Os relatos são de que os primeiros bonecos em Pernambuco são de Belém do São Francisco…
Quem me passou essa informação, que eu não sabia, foi Catarina Real, antropóloga que passou 20 anos no Recife. Ela disse: “Sílvio sabe que o primeiro registro de bonecos gigantes são de Belém do São Francisco? E quem trouxe foi o padre Norberto, da Bélgica?” Isso está escrito num livro de Mário Souto Maior.
Você é casado, tem filhos?
Tenho um menino, mas sou solteiro, graças a Deus. Meu compromisso está com o Carnaval, com a minha cidade, sou casado com Olinda, que é a minha grande paixão.
Seu filho não quis seguir a sua carreira?
Ele administra algumas coisas, mas ele não leva muito jeito para construir boneco. Mas admira o que se faz.
Você fabrica bonecos o ano todo?
No período de chuva, não. Não suporto chuva. É trauma de infância. Fico nervoso, mal-humorado. Não tenho poder criativo com muita chuva, não. Prefiro desenhar num quarto fechado, onde não veja os ambientes molhados. Se eu molhar meus pés eu fico agoniadíssimo. Quando chega junho, julho é um período de muito estresse para mim, porque eu não quero sair. Eu não sinto tanto calor, como a maioria das pessoas. Eu gosto do sol, do dia. Se eu vir cinzento, entro em depressão. Sabe a que horas eu me acordo? Às 5h da manhã já estou trabalhando. Ver o sol nascer, meu Deus, é uma coisa maravilhosa.

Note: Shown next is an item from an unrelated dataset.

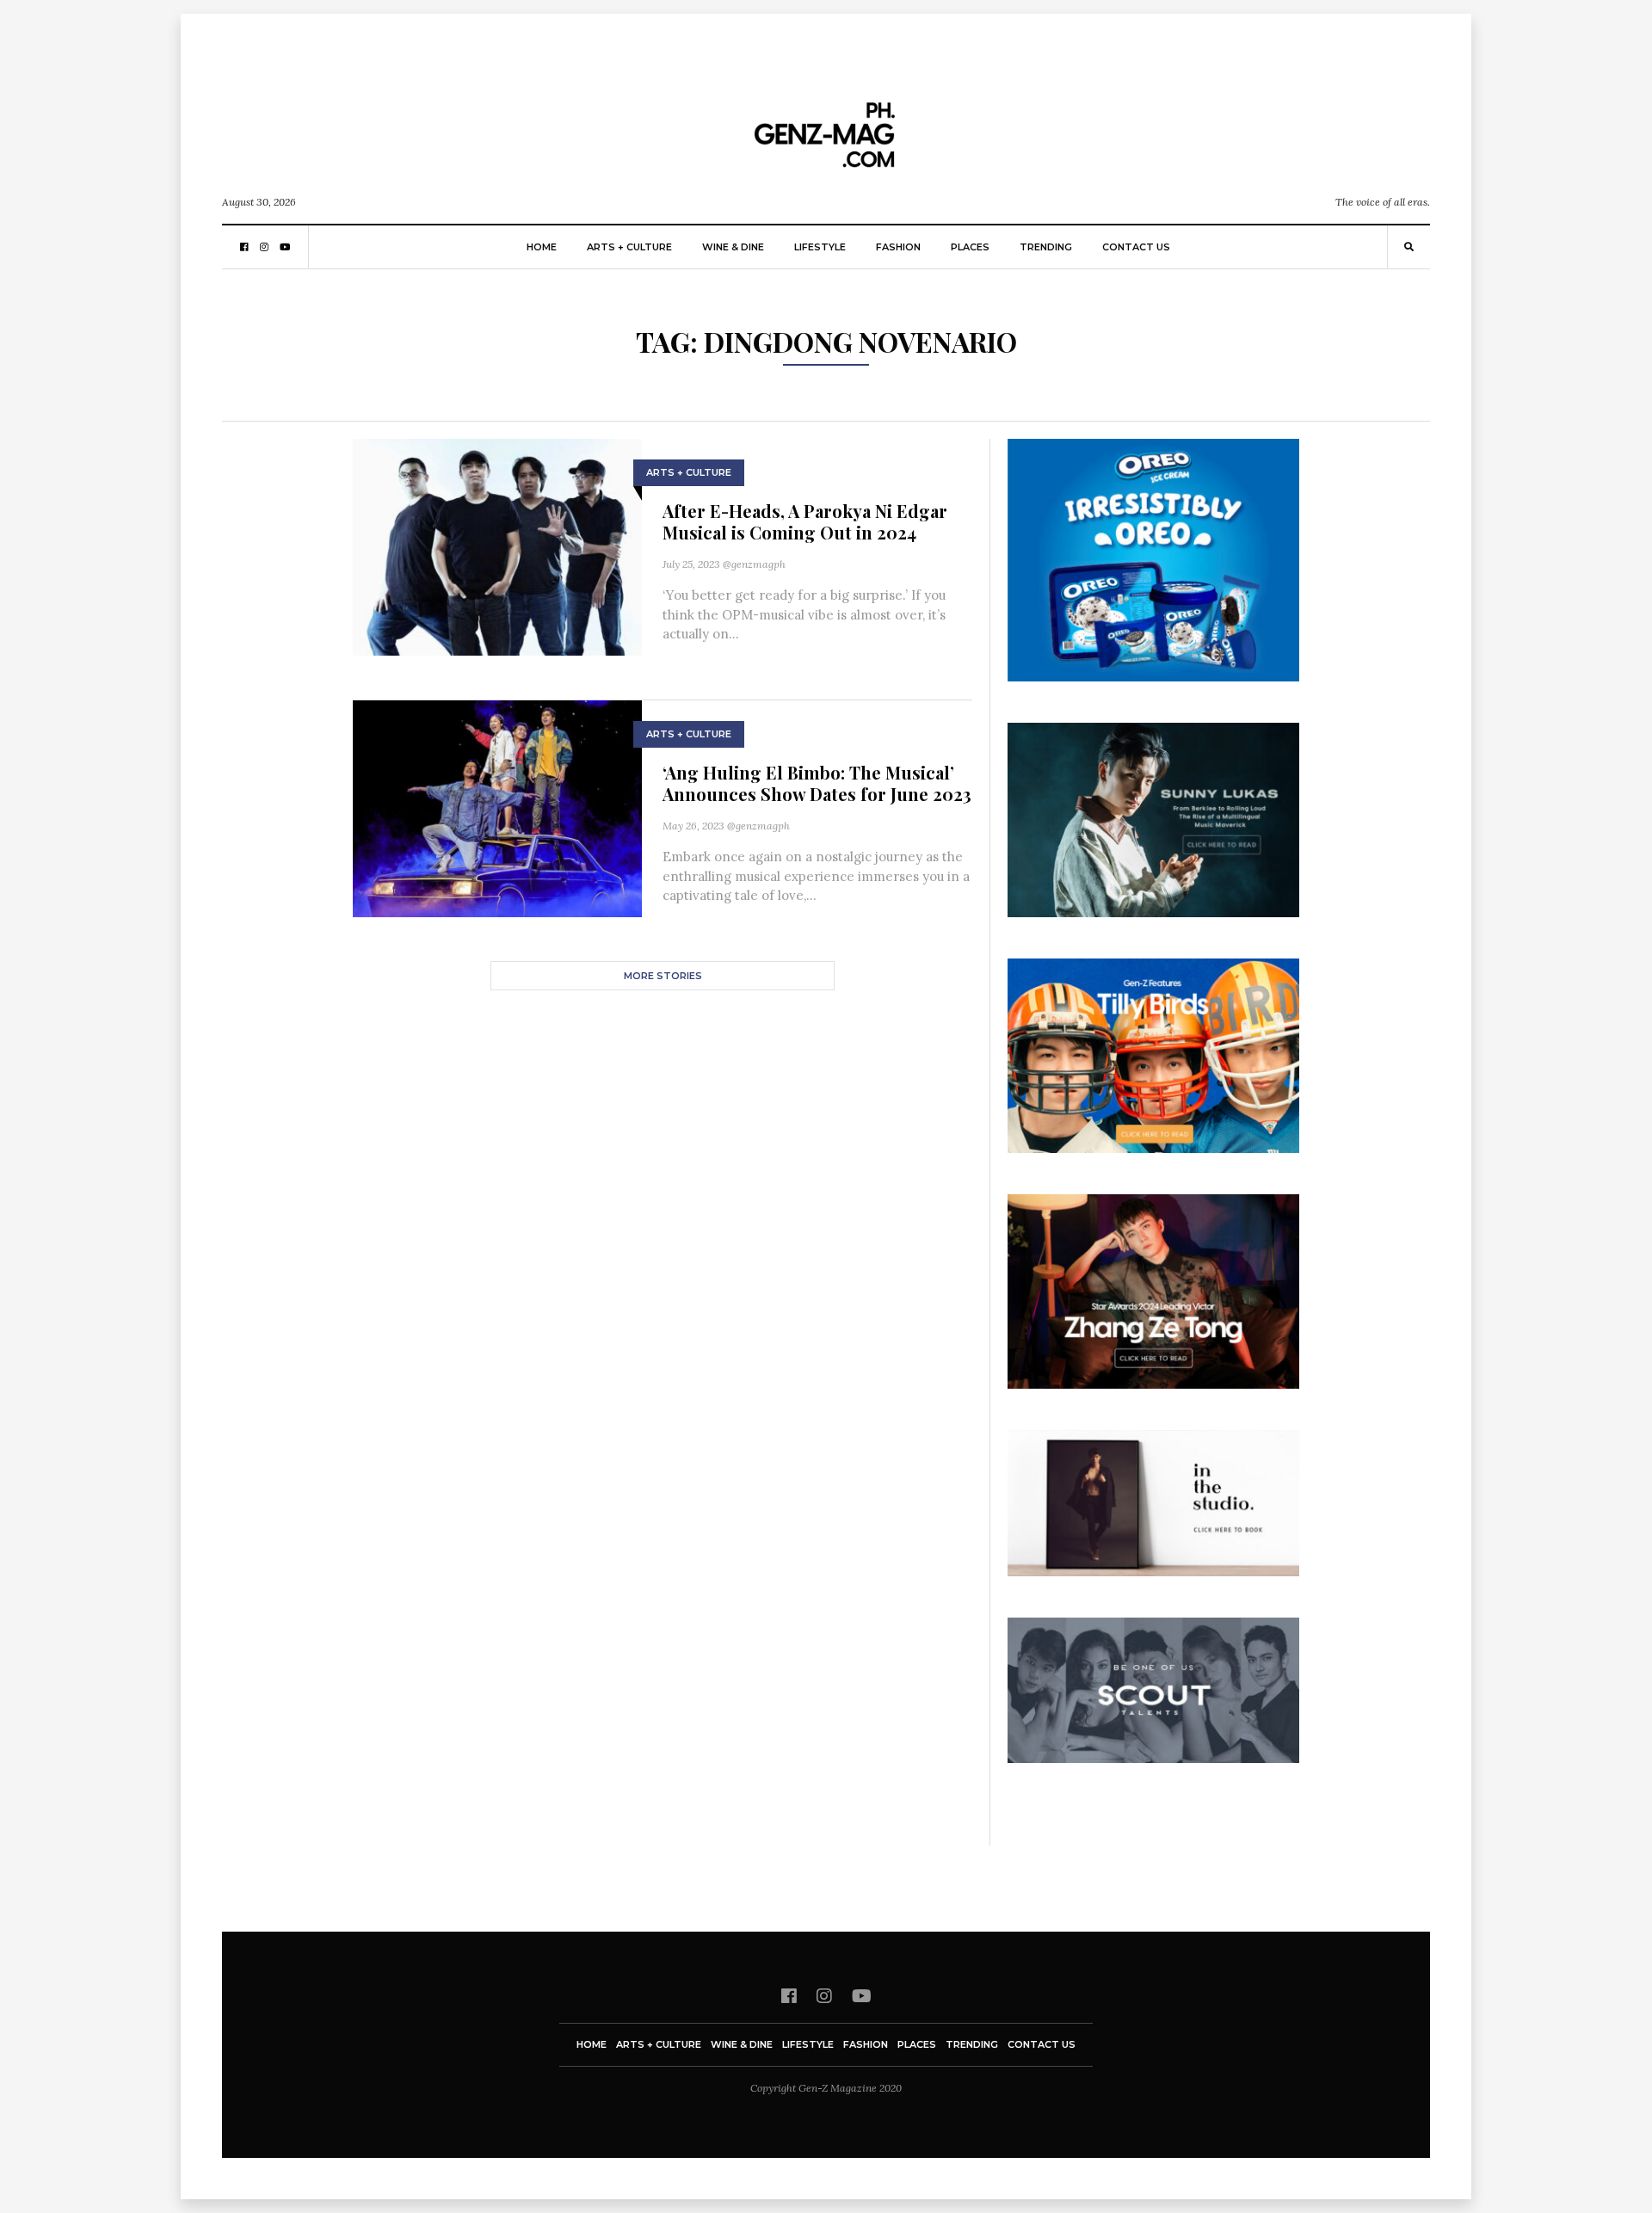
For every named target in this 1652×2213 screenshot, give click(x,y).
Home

Como é para você o dia do desfile dos bonecos no Carnaval?
É uma loucura, é um corre pra um lado, corre pra outro. É muita mão de obra, porque a gente mexe com mais de 100 bonecos e coordenar tudo isso, com nossos diretores, requer muita tensão, muito cansaço. Somos uma associação sem fins lucrativos, a Troça Carnavalesca Mista A Nordestina é quem rege o Encontro dos Bonecos Gigantes. Começamos a trabalhar em junho e continuamos até o dia do evento que vai ser em 9 de fevereiro este ano. É um trabalho enorme organizar tudo, com qualidade, para que o povo veja um Carnaval bonito.
Quantas pessoas participam do desfile?
Só de manipuladores são 200 pessoas, 50 diretores, uma base de 30 coordenadores, dois carros de apoio, 300 dúzias de garrafas de água são consumidas, um café da manhã, um show do homenageado, quatro orquestras compostas por 120 músicos, 10 girândolas de 465 tiros. É uma infra bastante grande. E o dinheirinho, ó (mostra os dedos polegar e indicador próximos).
Quando surgiu essa troça?
Em 1987, num sábado. Estávamos na rua brincando, em Olinda, com os bonecos gigantes e queríamos dinheiro para tomar cerveja. Pegamos os estandartes do Trinca de Ás e os bonecos e bloqueamos a rua. E a turma corria atrás passando o chapéu. As pessoas gostaram. Quando terminou, tipo 5 horas da tarde, tinha dinheiro para comprar 3 a 4 grades de cerveja. E a gente ia para o bar beber, brincar e falar da festa. Aí surgiu a ideia: vamos fazer disso um encontro de bonecos. Quando isso aconteceu, resolvemos: deu certo, para o ano vamos fazer de novo. Pronto, não deu outra, o Encontro surgiu há 29 anos.
A crise causou algum impacto, vocês têm patrocínio?
Pouco. A gente se vira como pode. Estamos na luta de buscar mais recursos. Pedimos aos amigos agora, rodando o chapéu. Estamos com problema enorme de caixa. O desfile envolve mais ou menos R$ 70 mil para pagar orquestra, bonequeiros, coordenadores, diretores, caminhões, lanches, café da manhã.
E o que acha dessa homenagem feita pelo Encontro de Bonecos a Getúlio Cavalcanti?
Getúlio veio coroar o evento. Ele é muito forte. É um privilégio para gente. Fará com certeza um bom trabalho e a gente vai ter ainda muitos louros para comemorar. No café da manhã que oferecemos a artistas e outros convidados ele fará o show.